HYPERFINE, INC.
NONEMPLOYEE DIRECTOR COMPENSATION POLICY
(As Amended March 12, 2026)
The Board of Directors of Hyperfine, Inc. (the “Company”) has approved the following Nonemployee Director Compensation Policy (this “Policy”) to provide an inducement to obtain and retain the services of qualified persons to serve as members of the Company’s Board of Directors. The Policy establishes compensation to be paid to nonemployee directors of the Company.
Applicable Persons
This Policy shall apply to each director of the Company who is not an employee of the Company or any Affiliate (each, an “Outside Director”). “Affiliate” shall mean an entity which is a direct or indirect parent or subsidiary of the Company, as determined pursuant to Section 424 of the Internal Revenue Code of 1986, as amended.
Compensation
A. Equity Grants
1. Annual Grants
Each Outside Director shall be granted, automatically and without any action on the part of the Board of Directors, under the Company’s 2021 Equity Incentive Plan or a successor plan (the “Equity Plan”), non-qualified stock options (“Options”) to purchase 79,200 shares of the Company’s Class A common stock, par value $0.0001 per share (the “Common Stock”), each year beginning in 2024 on the first business day after the Company’s annual meeting of stockholders (the “Annual Grant”).

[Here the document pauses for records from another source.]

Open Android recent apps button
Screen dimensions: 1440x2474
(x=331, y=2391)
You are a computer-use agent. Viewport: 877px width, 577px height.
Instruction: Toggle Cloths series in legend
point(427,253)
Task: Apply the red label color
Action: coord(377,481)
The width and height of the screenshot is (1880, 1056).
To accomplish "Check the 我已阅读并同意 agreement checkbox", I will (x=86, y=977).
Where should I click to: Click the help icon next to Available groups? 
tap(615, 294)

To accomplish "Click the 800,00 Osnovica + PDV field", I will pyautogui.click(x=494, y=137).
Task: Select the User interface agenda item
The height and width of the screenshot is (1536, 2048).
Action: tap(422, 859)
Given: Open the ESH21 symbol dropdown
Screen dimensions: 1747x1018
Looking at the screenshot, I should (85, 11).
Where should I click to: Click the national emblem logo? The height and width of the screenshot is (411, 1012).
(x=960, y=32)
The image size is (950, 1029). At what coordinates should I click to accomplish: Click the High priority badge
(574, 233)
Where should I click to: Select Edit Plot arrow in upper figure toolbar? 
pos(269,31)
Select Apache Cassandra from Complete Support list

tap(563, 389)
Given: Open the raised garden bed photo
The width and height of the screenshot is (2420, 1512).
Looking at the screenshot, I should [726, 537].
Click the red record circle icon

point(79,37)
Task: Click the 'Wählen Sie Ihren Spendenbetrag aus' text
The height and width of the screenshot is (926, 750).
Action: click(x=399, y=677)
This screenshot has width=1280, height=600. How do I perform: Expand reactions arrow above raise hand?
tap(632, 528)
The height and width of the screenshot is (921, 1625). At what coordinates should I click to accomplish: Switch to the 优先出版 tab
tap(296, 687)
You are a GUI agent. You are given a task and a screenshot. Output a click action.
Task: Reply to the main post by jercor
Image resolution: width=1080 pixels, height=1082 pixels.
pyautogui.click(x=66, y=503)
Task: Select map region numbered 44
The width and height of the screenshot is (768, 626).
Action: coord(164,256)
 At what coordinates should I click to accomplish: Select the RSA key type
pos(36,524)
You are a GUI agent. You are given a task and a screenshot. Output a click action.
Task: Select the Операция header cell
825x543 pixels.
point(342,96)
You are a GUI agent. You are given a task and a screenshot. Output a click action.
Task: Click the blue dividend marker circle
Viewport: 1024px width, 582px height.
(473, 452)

2. Initial Grants for Newly Appointed or Elected Directors
Each new Outside Director (including any Outside Director whose election to the Board of Directors was approved at the Company’s special meeting of stockholders on December 21, 2021) shall be granted, under the Equity Plan, a number of restricted stock units (“RSUs”) (each RSU relating to one share of Common Stock) or other equity award, as determined by the Board of Directors in connection with the initial appointment or election of such Outside Director to the Board of Directors, on the first business day after the date that the Outside Director is first appointed or elected to the Board of Directors (the “Initial Grant” and, together with the Annual Grants, the “Outside Director Grants”).
3. Terms of Outside Director Grants
Unless otherwise specified by the Board of Directors or the Compensation Committee at the time of grant, each Outside Director Grant shall: (i) vest, in the case of (A) an Annual Grant, at the end of the “Directors’ Compensation Year,” which shall be defined as the period beginning on the date of each regular Annual Stockholders Meeting and ending on the date of the next regular Annual Stockholders Meeting, subject to the Outside Director’s continued service on the Board of Directors through the applicable Directors’ Compensation Year, and (B) an Initial Grant, in equal annual installments over three years from the date of the grant, subject to the Outside Director’s continued service on the Board of Directors on the applicable vesting dates; and (ii) be granted under the Company’s standard form of agreement unless on or prior to the date of grant the Board of Directors or the Compensation Committee shall determine that other terms or conditions shall be applicable.